RackAwareStrategy - add the third datacenter to live cluster with replication factor 3

2010-02-11 Thread Weijun Li
Hello,

I have a testing cluster with: A (dc1), B (dc1), C(dc2), D(dc2). The
replication factor is 2 so I assume each DC will have a complete copy of the
data. Also I'm using PropertyFileEndPointSnitch with rack.properties for the
dc and rack settings.

So, what's the steps to add another datacenter and increase replication
factor to 3 to ensure that dc3 will also get a complete copy of the data?
Meaning each of these 3 dc will have a complete copy of the data and they
keep synchronize with each other with new changes. What I'm guessing is:

1) Increase replication factor of A/B/C/D to 3, modify their rack.properties
to include E(dc3) and F(dc3) then restart them one by one. At this point E
and F haven't been started yet.
2) Bootstrap E and F (both from dc3) to join the cluster.

in this case, will cassandra automatically put the 3rd replica to E and F?

Thanks,
-Weijun

 P.S here what the cassandra document says about dc replication but I'm not
sure what will happen when you join nodes from the 3rd dc.


   -

   RackAwareStrategy: replica 2 is is placed in the first node along the
   ring the belongs in *another* data center than the first; the remaining
   N-2 replicas, if any, are placed on the first nodes along the ring in the
   *same* rack as the first


Re: RackAwareStrategy - add the third datacenter to live cluster with replication factor 3

2010-02-11 Thread Jonathan Ellis
On Thu, Feb 11, 2010 at 1:53 PM, Weijun Li weiju...@gmail.com wrote:
 Hello,

 I have a testing cluster with: A (dc1), B (dc1), C(dc2), D(dc2). The
 replication factor is 2 so I assume each DC will have a complete copy of the
 data. Also I'm using PropertyFileEndPointSnitch with rack.properties for the
 dc and rack settings.

 So, what's the steps to add another datacenter and increase replication
 factor to 3 to ensure that dc3 will also get a complete copy of the data?

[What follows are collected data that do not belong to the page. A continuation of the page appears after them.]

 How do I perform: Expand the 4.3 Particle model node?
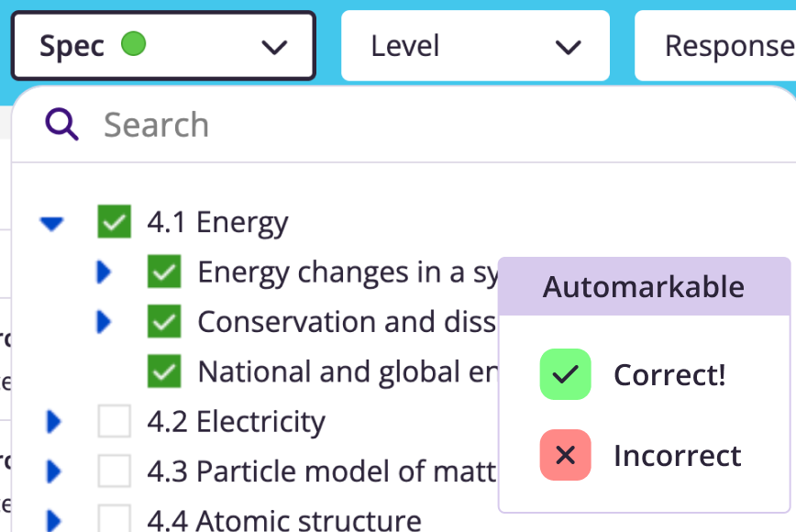click(54, 471)

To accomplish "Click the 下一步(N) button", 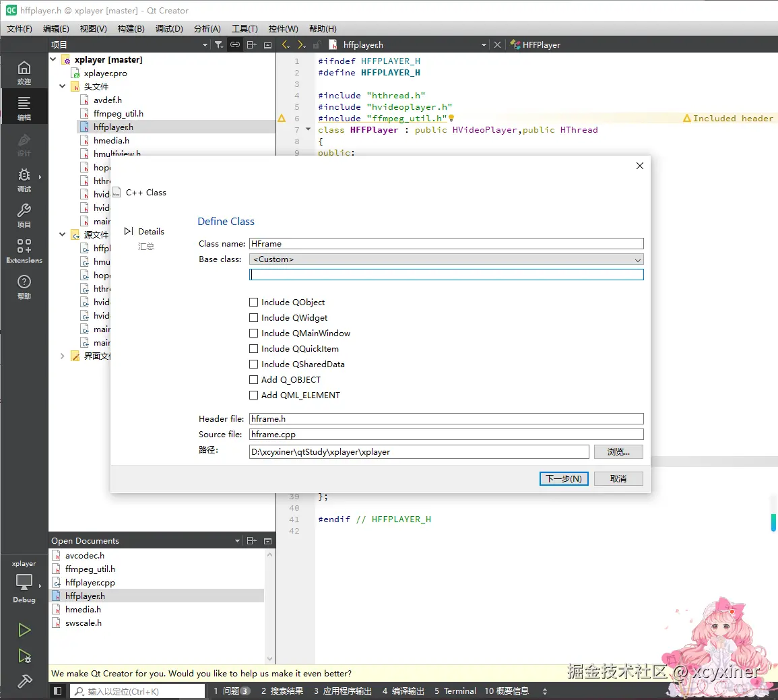I will pos(564,478).
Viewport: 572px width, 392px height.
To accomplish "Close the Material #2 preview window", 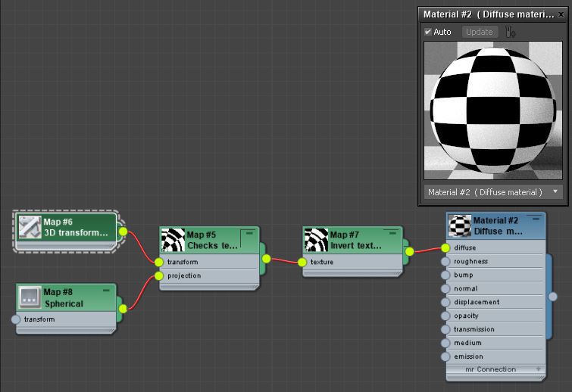I will (x=560, y=14).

RackAwareStrategy only cares about replicating to 2 datacenters out of Y.  So

(1) Write a ReplicationStrategy that extends RAS's algorithm to
replicating to Y of Y DCs
   (1a) alternatively, make RAS configurable to be X of Y where X
could be 2 (current) or Y (your case) or anything in between
(2) deploy the new RS, bring up nodes in your 3rd DC, and repair them.

-Jonathan